L’Edito du mensuel Enbata écrit avant le 2è tour des élections en Corse :
Avec 45,36% des suffrages exprimés, la liste des nationalistes corses confirme et amplifie la marche démocratique de la Corse vers son destin singulier. Les 6,69% de la liste nationaliste radicale dissidente empêche une victoire dès le premier tour. La déroute de toutes les autres familles politiques de l’île empêchera la constitution d’un front anti-nationaliste, un temps espéré, au second tour. Seule ombre à ce tableau presque idyllique, une faible participation, 52,18%, à ce scrutin particulier à la Corse, puisqu’il s’agissait de mettre en place une ancienne revendication nationaliste, prévue par la loi NOTRe, une assemblée unique territoriale par la disparition des deux départements.

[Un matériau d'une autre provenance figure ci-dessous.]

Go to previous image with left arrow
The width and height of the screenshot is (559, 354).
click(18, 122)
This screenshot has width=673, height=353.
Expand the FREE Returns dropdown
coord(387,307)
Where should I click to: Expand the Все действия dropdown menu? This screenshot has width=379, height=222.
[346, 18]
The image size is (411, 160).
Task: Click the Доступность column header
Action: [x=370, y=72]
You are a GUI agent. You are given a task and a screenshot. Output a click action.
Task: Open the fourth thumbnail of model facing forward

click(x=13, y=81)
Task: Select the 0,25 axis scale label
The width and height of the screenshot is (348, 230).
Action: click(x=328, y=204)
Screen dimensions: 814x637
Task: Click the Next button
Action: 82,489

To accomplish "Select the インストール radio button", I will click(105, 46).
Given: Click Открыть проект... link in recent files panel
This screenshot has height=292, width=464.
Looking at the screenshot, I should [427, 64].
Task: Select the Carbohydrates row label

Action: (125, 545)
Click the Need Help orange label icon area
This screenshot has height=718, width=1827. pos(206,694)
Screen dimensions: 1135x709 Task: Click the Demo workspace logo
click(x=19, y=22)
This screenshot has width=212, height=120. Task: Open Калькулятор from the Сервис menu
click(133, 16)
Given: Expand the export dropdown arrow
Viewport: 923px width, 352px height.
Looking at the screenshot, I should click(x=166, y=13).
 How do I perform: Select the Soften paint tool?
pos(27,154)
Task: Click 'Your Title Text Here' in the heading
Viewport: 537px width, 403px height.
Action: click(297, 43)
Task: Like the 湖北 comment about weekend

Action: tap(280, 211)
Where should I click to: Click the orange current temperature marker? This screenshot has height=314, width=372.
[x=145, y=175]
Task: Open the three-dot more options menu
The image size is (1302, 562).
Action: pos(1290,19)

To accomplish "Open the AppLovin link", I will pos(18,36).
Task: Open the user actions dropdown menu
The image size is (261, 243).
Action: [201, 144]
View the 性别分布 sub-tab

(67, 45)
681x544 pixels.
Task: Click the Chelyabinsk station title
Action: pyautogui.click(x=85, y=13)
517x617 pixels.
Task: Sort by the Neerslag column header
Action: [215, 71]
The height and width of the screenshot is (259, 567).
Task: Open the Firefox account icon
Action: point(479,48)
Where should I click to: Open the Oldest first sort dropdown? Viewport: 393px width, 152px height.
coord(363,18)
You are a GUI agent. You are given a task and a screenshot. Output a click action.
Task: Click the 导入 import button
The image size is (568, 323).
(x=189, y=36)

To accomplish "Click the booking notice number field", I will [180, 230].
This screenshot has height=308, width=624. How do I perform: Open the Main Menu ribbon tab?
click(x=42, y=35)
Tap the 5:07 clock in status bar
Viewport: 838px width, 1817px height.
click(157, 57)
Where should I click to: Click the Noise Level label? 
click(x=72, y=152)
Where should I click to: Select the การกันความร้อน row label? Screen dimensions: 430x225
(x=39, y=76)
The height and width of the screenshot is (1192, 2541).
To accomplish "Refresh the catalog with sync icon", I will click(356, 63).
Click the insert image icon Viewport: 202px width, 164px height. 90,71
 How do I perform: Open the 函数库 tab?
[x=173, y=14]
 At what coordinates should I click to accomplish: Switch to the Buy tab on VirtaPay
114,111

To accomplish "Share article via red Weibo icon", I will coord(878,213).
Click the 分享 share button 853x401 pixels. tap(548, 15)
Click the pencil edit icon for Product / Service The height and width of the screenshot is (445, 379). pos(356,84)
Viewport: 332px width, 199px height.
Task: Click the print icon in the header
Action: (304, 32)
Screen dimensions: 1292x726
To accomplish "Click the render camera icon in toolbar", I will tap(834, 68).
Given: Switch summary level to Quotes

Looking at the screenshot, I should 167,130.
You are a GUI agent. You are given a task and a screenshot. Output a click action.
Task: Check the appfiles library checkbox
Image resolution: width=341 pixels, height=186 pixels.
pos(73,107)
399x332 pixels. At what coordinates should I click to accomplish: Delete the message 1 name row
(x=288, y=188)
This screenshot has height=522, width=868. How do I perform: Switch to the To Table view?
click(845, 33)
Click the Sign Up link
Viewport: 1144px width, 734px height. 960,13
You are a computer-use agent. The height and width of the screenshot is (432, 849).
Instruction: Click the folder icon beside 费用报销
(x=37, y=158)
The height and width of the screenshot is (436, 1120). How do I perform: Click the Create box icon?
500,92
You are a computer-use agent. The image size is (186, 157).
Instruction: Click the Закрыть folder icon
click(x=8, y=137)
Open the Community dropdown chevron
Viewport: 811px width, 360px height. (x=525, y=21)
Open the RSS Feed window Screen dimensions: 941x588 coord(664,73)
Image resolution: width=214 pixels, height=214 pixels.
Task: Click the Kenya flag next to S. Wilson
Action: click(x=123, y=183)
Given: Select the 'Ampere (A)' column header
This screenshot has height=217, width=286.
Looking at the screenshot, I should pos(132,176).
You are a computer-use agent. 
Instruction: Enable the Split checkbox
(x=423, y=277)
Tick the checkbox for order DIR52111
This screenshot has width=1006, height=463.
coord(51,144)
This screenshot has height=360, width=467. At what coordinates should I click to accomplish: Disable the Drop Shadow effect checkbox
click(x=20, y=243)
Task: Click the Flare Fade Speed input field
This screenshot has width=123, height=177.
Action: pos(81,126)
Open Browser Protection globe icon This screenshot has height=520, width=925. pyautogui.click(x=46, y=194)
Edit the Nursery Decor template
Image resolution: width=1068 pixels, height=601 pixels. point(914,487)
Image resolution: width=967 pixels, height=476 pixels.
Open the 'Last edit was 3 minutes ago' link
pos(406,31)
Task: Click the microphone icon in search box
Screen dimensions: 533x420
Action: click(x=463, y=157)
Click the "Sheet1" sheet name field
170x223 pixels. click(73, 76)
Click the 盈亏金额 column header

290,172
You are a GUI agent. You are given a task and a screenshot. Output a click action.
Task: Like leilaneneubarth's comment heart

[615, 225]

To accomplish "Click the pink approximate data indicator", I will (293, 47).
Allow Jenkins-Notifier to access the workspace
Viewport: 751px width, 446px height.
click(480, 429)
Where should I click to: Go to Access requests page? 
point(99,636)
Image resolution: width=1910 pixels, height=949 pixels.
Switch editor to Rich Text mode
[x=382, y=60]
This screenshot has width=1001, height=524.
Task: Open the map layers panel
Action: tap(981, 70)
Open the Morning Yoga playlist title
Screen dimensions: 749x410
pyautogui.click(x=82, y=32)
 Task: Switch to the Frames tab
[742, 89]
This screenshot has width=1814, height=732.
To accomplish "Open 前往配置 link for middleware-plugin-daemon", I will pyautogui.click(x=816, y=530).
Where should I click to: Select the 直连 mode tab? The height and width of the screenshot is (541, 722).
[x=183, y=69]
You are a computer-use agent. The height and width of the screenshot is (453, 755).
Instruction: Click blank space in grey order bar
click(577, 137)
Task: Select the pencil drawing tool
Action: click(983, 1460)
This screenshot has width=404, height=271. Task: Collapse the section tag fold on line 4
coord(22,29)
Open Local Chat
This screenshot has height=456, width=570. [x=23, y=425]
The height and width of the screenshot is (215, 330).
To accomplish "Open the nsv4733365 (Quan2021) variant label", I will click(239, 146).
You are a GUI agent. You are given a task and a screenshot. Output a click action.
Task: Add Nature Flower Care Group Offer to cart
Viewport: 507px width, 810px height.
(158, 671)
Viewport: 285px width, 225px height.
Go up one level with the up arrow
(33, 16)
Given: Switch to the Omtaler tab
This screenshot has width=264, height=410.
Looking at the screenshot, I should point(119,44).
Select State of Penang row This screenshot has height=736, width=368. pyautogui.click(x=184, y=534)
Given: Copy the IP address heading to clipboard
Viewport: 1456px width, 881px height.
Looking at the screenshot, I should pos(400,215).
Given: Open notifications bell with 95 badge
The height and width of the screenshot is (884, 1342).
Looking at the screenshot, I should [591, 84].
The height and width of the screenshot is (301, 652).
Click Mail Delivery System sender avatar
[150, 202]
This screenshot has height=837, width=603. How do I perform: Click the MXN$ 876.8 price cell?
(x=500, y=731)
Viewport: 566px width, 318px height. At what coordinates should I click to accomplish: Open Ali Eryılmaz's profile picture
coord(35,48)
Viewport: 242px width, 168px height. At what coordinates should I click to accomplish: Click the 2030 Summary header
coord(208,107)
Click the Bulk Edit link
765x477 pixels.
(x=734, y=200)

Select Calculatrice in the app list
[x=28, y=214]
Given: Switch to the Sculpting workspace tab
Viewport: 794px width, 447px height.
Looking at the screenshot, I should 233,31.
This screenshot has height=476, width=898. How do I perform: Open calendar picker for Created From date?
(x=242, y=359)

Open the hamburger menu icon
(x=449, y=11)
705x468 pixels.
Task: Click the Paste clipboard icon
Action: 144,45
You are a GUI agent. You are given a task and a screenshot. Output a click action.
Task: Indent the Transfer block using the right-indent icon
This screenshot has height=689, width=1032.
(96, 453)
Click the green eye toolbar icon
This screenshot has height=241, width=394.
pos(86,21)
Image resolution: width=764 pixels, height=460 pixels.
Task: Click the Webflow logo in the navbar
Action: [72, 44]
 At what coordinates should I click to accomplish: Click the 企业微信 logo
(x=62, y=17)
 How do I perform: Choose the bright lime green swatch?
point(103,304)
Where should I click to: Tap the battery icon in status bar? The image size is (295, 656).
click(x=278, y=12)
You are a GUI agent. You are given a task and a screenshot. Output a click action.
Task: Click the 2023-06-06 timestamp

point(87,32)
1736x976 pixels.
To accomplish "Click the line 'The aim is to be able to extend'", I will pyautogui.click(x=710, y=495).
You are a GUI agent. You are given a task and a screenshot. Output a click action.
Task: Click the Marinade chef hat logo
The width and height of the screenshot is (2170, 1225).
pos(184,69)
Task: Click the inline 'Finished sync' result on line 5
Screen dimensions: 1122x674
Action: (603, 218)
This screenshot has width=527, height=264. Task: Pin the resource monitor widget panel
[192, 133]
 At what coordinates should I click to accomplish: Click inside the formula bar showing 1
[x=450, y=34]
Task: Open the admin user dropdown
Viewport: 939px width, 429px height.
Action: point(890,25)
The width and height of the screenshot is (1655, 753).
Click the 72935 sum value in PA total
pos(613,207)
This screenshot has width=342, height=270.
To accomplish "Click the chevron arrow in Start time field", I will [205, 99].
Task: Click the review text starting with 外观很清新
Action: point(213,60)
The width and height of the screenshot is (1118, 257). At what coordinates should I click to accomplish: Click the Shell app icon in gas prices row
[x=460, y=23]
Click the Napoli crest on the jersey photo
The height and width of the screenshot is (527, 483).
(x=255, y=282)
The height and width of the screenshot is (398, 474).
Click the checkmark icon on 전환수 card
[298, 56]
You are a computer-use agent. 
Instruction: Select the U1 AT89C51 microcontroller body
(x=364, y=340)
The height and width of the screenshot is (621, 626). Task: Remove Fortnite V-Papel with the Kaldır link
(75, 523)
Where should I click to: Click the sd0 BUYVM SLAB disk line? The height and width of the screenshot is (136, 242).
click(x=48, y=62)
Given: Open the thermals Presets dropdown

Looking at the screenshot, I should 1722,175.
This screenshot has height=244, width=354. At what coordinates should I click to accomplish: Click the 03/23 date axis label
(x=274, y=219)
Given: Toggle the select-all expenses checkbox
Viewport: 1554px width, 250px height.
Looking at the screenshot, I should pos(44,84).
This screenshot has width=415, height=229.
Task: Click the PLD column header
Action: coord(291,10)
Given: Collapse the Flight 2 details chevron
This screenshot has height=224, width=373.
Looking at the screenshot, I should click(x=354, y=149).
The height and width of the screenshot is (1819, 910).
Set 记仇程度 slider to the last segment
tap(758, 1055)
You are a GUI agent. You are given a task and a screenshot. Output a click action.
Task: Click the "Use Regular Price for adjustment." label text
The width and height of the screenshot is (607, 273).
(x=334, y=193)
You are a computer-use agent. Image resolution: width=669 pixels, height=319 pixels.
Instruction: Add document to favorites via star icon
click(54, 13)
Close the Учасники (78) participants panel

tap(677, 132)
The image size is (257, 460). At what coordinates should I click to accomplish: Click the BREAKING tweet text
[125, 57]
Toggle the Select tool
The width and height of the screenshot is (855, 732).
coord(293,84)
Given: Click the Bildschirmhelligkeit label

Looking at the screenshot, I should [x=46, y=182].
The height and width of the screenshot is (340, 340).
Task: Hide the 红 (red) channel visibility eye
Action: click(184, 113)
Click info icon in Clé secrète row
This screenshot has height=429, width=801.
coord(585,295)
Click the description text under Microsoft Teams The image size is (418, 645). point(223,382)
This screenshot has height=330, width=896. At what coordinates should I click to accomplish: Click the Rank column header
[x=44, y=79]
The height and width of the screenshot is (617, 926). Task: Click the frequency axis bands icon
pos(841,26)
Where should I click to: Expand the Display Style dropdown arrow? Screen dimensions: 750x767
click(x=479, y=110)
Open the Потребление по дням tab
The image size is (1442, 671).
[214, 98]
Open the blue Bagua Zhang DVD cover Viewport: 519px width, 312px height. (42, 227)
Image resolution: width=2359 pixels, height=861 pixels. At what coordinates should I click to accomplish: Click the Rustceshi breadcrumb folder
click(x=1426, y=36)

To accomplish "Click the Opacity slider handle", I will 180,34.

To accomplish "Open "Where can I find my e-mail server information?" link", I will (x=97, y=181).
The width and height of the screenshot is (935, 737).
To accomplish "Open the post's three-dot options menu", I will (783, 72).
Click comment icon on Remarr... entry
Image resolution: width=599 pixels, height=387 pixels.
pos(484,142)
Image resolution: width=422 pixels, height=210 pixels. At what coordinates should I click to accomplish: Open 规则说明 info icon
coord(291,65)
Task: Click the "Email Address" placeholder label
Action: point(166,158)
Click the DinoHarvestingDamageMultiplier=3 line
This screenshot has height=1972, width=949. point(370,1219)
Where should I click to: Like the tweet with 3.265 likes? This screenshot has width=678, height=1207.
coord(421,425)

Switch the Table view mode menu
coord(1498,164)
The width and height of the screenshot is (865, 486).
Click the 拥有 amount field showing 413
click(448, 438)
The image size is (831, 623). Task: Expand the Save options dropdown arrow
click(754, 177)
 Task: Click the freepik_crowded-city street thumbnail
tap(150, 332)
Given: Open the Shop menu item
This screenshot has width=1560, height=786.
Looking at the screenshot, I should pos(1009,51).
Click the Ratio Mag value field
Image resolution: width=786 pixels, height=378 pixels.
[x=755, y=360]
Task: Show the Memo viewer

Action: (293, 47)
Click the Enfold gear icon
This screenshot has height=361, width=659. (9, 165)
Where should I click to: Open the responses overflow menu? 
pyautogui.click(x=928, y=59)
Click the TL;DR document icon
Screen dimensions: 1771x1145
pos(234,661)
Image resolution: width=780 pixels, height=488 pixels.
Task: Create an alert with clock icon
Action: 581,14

Cette victoire des abertzale corses est chargée de signification. D’abord, elle valide la qualité de leur gestion depuis leur prise de pouvoir aux élections régionales de 2015. Dieu sait pourtant si leur “radicalisme” annoncé et dénoncé a été mis à l’épreuve: discours inaugural en langue corse, votes “ identitaires” sur la co-officialité du corse avec le français, du statut de résident, accompagnement du rachat de la compagnie maritime SNCM par des sociétés corses, rapprochement des prisonniers politiques …
Loin du déclin et de l’isolement, cette gestion fut celle de l’augmentation du PIB et des investissements avec, hélas, son cortège d’inégalités.
Cette victoire est surtout le fruit de l’union des abertzale corses qui ont présenté, pour la première fois, une liste unique regroupant les autonomistes de Gilles Simeoni et les indépendantistes de Jean-Guy Talamoni jusqu’ici compétiteurs séparés et toujours minoritaires, sauf en 2015 où, ayant fait liste commune au second tour, avaient conquis le pouvoir.
Cette union n’est pas un simple accord électoral mais porte une vision commune du destin corse pour les dix ou quinze ans prochains, afin de parvenir à un statut d’autonomie législatif.
Ainsi, vient de s’ouvrir un dialogue institutionnel direct et public avec Paris où la Corse apaisée, ayant tourné la page dramatique de la lutte armée, parlera enfin d’une même voix.
Cette victoire, enfin, doit désormais affronter un accroissement rapide de la population par l’installation massive de continentaux. Alors que le solde naturel des naissances est en recul, la population de l’île a bondi de 17% entre 2008 et 2013 pour atteindre aujourd’hui 324.000 habitants. Des communes de la périphérie de Bastia et d’Ajaccio ont doublé, faisant décrire par les “natios” le phénomène de “colonisation de peuplement programmant la disparition du peuple corse”. Dans une Europe de libre circulation et d’installation, il y là un beau défi démocratique à relever.
A la même heure, le Premier ministre de la France prépare la Nouvelle-Calédonie au référendum d’indépendance avec un statut de résident pour les métropolitains et le gel du corps électoral prévu par les accords Matignon de Michel Rocard.
Les Corses ont compris que même dans une France jacobine, la volonté politique peut rendre possible ce qui ne devrait pas l’être. Que de chemin parcouru depuis Aleria!
Pour nous Basques d’Iparralde, ces élections corses sont hautement significatives. Avec une population identique, aux flux venant d’ailleurs, confrontés aux mêmes institutions françaises, il nous faut construire une communauté de destin. La société basque, comme celle de Corse, partage de plus en plus un attachement à sa langue par ses multiples associations, ses écoles bilingues ou d’immersion et ses médias. Nos élus ont fait un large bout de chemin vers une institution spécifique, votant l’intercommunalité unique et s’emparant du sort des presos et du désarmement d’ETA. Batera peut toujours mobiliser nos élus pour s’inscrire dans la conférence nationale des territoires qui se réunit tous les six mois afin de reprendre la revendication institutionnelle spécifique. La victoire corse nous y invite.